Много позднее, граф Федор Петрович Пален передал мне слышанное им от родного брата графа Петра Петровича (нашего корпусного командира), что в обе кампании 1828 и 1829 годов, из всей действующей армии убыль людей простиралась до 100000, из коих убитыми от 5 до 7 тысяч не более.
За кордоном, обозначенным натянутой веревкой, находились маркитанты и, кажется, даже трактиры; они числились на "здоровой стороне", а мы на "сомнительной", и потому платимые нами за съестное деньги (звонкой монетой, о бумажных деньгах во всей кампании и помину не было) принимались от нас не иначе, как опущенными в сосуд с уксусом: предосторожность совершенно лишняя, так как, благодаря Бога, в изнеможённом от голода и холода нашем стане ни одного чумного случая не было.
Приехал инспектировать нас граф М. С. Воронцов, но пораженный, вероятно, общим состоянием этой победоносной армии, удержался от всяких подробных смотров, не вызывал нас, офицеров, из землянок и к нам туда сам не приходил.

Строки набора данных

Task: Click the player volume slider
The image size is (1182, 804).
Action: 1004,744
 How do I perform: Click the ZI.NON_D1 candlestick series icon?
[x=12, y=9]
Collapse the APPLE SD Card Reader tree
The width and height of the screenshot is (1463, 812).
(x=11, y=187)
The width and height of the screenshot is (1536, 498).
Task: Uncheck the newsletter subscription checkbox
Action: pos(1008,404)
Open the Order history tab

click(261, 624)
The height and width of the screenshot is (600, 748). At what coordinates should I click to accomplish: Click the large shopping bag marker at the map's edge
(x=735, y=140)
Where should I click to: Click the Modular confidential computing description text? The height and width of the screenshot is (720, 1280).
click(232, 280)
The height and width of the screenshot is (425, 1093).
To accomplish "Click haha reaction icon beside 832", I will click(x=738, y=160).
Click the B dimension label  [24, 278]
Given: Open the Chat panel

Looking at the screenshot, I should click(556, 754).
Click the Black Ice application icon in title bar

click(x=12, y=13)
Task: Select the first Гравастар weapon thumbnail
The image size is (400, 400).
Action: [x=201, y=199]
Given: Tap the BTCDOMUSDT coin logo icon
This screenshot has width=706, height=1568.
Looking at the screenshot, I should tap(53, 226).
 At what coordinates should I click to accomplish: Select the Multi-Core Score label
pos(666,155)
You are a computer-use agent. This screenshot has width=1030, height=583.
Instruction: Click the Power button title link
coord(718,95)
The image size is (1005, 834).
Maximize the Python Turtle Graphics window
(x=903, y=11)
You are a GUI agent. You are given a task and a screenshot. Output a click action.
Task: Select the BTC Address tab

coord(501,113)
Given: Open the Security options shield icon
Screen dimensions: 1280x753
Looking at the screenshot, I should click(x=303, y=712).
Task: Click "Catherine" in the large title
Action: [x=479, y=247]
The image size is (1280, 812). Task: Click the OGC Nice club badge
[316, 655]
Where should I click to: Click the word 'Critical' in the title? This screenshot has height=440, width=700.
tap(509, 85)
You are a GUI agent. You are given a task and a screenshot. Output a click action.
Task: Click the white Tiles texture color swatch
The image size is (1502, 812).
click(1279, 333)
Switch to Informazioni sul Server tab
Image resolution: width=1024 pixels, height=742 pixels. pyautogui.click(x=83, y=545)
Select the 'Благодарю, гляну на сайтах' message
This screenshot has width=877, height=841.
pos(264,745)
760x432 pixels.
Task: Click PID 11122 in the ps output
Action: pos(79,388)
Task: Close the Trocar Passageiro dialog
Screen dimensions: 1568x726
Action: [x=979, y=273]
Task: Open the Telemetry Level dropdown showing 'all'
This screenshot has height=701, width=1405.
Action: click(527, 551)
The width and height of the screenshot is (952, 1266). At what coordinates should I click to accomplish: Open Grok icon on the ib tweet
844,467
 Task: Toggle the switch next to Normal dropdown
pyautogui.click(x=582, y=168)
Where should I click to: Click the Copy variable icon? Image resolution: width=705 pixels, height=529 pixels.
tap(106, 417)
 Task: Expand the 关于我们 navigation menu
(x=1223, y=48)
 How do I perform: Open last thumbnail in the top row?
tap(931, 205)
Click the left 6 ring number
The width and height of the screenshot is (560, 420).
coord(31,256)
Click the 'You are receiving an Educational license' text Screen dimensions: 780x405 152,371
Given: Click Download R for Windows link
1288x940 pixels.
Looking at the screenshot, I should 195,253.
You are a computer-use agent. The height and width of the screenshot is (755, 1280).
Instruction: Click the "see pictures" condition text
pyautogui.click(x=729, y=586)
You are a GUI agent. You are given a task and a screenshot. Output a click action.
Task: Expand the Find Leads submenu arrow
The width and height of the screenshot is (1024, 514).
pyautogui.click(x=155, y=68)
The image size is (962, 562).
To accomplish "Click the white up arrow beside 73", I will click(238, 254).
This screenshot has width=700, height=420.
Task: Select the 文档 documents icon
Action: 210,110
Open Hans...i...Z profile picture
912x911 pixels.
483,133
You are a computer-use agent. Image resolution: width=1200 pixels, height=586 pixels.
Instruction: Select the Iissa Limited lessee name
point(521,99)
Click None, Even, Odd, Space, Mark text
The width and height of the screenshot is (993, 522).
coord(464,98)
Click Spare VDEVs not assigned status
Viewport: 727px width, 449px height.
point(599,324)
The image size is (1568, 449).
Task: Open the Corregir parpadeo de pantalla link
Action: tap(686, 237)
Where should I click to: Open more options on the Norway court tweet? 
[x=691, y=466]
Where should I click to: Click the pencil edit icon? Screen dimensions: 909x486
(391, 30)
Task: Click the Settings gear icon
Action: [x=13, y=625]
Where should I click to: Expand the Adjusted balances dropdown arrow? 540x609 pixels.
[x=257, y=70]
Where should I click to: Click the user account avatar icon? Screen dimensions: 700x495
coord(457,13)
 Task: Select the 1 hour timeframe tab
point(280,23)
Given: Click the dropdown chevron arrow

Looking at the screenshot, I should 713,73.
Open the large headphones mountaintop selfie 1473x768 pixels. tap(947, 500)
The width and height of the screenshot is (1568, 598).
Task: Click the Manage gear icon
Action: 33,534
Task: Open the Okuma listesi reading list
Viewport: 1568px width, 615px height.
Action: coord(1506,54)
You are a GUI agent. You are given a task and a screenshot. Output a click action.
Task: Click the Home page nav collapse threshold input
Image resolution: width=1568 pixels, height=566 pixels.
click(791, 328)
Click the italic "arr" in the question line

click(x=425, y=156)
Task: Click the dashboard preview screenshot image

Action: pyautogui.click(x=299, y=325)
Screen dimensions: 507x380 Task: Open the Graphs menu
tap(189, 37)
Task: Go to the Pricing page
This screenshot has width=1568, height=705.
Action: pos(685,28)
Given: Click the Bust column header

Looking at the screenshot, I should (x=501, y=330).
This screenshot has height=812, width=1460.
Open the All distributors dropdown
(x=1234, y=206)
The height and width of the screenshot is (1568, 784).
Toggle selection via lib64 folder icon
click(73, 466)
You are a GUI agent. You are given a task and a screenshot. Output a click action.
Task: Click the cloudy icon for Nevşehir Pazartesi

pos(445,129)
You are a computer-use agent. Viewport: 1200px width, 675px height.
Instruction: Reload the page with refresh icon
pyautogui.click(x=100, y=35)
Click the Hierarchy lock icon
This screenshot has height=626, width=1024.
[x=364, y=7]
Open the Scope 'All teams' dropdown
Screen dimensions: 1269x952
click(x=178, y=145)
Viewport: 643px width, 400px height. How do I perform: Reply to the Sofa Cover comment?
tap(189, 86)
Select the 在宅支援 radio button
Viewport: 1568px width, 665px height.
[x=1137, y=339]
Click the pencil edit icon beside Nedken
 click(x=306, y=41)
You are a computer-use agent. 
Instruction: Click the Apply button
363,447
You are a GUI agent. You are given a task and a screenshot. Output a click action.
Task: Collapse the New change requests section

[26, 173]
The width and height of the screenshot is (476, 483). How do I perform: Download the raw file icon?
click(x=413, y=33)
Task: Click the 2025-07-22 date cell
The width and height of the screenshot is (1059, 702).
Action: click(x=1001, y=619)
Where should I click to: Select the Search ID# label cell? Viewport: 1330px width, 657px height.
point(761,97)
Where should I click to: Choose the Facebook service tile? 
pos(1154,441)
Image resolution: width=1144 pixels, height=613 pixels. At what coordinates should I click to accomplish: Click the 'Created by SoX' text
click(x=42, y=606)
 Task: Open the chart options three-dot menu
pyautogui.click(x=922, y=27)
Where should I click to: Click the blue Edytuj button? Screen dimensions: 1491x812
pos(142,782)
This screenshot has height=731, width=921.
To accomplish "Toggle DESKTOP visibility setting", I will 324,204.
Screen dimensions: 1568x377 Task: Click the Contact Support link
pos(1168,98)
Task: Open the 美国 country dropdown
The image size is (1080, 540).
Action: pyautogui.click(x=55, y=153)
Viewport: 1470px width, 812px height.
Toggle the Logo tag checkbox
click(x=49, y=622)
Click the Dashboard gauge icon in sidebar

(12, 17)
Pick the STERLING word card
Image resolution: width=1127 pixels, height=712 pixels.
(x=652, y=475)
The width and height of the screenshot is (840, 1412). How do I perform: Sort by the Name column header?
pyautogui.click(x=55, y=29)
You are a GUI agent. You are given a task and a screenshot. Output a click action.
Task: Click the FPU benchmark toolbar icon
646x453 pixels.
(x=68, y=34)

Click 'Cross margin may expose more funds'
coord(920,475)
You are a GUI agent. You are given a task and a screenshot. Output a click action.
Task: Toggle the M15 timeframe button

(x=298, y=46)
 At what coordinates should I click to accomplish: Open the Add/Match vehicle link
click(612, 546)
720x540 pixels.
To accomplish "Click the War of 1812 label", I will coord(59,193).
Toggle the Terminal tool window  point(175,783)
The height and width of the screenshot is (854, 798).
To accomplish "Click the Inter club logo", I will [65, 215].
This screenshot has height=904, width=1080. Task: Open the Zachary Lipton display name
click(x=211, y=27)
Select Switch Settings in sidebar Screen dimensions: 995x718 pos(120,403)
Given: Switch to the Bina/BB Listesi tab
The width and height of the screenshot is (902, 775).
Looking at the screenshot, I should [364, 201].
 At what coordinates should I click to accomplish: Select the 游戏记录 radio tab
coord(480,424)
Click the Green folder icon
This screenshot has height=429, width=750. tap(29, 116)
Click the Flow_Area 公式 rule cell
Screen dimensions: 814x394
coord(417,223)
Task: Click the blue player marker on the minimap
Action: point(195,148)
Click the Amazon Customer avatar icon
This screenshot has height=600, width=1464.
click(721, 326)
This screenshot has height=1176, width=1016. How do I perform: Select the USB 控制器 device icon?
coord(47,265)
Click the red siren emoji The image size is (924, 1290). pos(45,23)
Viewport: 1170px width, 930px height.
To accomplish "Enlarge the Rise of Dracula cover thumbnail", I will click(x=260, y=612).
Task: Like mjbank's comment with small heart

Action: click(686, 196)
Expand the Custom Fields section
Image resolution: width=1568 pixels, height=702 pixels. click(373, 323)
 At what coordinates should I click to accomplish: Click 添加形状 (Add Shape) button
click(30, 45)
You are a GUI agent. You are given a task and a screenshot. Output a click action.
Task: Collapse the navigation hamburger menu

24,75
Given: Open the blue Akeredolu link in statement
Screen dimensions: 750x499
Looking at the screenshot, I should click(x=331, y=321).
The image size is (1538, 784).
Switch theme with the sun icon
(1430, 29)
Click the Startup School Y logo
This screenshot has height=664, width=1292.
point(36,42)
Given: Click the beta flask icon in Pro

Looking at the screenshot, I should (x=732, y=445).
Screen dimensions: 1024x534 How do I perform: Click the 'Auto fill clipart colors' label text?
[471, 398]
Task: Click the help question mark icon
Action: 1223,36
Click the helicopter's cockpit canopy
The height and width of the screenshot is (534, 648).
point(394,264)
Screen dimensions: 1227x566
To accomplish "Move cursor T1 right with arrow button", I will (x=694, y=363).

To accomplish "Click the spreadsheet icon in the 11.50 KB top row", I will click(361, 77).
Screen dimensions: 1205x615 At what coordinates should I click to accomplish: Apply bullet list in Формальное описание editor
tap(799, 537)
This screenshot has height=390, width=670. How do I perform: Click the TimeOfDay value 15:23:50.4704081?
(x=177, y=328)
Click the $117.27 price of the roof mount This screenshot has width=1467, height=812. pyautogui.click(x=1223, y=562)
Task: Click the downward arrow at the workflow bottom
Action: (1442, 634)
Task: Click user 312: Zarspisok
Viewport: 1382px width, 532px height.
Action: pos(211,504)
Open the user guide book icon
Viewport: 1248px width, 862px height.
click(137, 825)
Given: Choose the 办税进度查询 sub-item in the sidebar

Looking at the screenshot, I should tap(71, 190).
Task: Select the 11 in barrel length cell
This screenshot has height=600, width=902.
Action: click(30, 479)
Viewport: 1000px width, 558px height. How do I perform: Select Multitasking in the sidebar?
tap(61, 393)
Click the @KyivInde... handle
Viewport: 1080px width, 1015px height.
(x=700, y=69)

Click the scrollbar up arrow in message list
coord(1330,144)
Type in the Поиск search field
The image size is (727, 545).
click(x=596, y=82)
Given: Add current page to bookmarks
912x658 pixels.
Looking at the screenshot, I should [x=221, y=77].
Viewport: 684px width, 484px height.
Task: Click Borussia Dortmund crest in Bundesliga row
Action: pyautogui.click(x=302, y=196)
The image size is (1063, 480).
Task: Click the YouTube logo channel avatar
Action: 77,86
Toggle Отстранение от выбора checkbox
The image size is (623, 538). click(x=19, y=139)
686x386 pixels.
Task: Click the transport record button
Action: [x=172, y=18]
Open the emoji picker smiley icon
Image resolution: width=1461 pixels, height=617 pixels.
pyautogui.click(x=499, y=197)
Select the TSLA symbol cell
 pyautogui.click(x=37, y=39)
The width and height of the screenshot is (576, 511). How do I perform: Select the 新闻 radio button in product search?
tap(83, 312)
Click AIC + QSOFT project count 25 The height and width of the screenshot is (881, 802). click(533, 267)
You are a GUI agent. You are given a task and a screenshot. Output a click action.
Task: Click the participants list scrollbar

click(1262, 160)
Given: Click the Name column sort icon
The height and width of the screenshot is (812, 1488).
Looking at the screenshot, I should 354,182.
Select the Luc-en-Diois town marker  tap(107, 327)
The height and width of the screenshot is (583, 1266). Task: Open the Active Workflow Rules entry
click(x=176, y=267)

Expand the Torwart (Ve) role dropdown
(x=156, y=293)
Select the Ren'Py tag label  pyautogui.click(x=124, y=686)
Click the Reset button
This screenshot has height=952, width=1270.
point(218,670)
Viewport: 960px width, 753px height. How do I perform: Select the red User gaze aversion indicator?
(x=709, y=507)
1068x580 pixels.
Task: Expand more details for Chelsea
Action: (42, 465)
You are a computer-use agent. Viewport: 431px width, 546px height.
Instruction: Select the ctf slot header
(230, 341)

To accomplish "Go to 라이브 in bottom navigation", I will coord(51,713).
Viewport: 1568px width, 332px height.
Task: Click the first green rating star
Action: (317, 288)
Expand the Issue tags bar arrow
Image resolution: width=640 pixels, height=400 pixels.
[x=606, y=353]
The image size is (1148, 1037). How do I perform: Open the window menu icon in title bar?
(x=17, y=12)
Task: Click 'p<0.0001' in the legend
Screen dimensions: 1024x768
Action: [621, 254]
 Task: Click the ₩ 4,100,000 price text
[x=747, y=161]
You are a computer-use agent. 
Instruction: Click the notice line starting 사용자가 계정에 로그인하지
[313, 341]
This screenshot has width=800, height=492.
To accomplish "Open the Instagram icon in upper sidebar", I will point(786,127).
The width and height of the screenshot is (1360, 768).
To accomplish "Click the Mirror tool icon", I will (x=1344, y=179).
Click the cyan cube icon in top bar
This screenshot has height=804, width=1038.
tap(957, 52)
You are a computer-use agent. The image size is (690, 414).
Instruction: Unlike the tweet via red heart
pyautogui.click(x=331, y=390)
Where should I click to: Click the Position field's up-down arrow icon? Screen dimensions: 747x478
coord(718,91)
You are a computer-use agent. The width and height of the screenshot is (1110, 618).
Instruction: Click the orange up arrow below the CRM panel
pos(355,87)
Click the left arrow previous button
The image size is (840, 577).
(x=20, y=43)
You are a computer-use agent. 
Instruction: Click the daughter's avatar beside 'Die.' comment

Задание:
Продолжите отрывок о кампании 1828 и 1829 годов с того места, где он заканчивается.

Ожидаемый ответ:
Тем не менее, я счел долгом письменно уведомить его о нахождении своем в числе Забалканских оборванных героев и впоследствии получил ответ, дышащий любезностями (хотя весьма трудно было разобрать, как обыкновенно, его иероглифический автограф) с изъявлением сожаления, что ему не было известно о моем нахождении, когда он производил осмотр.
Это был последний случай моих с ним сношений личных и письменных.
Полагать надо, что в своем донесении Государю Императору он верным колоритом описал все виденное им; ибо вслед за тем не замедлил приехать свиты его величества (если не ошибаюсь) генерал Бологовский (Дмитрий Николаевич) для исследования причин столь бедственного возвращения армии; но как нечего было исследовать, ибо положение войск и пора года достаточно объясняли причины бедствий, то петербургский эмиссар, как и одесский его предшественник, повертелся, повертелся, да с тем и уехал обратно, не беспокоя нас.
Находясь в карантине, я получил известие о кончине моего отца (здесь Дмитрий Петрович Бутурлин).
По выдержании шестинедельного почти карантина в Дубоссарах, мы направились через Балту в Бердичев. На пути к этому местечку нагнал нас где-то, в январе 1830 года, полковник Пашков и снова вступил в командование полком.
Здоровье мое было отчасти расстроено; кроме старой лихорадки, возвращавшейся по временам, я страдал от цинготных ран на ногах, последствия продолжительных биваков и дурной пищи, а потому я хлопотал об отпуске, намереваясь полечиться и отдохнуть от трудов кампании в Москве, но встретил в том неожиданное и упорное препятствие военных наших врачей, отказавшихся дать мне форменное свидетельство о болезни.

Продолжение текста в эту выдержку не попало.